PROBLEM DETAILS: Scan the material for the word "Image" and return every matching line.

DATA RECORDS:
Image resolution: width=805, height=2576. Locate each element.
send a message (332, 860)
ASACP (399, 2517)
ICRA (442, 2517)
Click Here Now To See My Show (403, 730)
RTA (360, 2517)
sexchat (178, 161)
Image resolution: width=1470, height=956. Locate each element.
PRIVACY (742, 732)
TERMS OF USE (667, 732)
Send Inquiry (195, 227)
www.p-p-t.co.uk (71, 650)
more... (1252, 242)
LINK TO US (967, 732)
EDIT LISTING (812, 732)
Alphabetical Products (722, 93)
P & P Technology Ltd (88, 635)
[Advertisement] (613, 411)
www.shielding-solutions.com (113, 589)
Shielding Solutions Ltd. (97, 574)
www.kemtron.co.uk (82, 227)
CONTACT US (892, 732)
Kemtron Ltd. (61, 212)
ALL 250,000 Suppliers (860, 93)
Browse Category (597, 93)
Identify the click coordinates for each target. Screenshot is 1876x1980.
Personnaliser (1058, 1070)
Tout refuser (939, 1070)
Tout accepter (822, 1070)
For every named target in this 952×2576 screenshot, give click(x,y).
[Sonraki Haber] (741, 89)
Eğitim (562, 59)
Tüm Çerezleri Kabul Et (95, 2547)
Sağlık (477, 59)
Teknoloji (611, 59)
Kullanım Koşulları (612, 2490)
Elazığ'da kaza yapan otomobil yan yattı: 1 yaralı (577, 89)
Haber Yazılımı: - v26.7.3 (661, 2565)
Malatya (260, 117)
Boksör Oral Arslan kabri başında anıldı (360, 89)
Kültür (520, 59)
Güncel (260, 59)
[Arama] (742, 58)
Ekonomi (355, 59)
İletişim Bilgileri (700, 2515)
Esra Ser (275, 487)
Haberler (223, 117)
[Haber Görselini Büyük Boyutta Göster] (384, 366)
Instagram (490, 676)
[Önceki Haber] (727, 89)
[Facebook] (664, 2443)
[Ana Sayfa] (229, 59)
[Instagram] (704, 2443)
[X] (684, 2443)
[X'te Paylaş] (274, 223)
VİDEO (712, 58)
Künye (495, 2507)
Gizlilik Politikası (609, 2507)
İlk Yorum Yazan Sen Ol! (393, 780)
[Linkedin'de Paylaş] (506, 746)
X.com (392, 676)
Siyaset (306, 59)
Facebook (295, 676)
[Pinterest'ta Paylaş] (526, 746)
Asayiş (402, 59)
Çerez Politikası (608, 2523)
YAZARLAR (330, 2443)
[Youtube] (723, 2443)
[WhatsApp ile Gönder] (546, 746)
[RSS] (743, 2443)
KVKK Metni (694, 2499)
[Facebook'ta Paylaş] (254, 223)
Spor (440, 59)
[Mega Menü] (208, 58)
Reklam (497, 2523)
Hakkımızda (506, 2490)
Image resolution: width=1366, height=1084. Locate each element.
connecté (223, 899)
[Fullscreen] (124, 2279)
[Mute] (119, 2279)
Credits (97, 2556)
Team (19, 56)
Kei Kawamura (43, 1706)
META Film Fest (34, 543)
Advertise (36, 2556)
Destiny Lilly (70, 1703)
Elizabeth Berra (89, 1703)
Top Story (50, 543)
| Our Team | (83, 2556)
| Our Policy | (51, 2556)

FINISHED EXERCISE:
Image resolution: width=805, height=2576. Locate each element.
Image resolution: width=1470, height=956. Locate each element.
Image resolution: width=1366, height=1084. Locate each element.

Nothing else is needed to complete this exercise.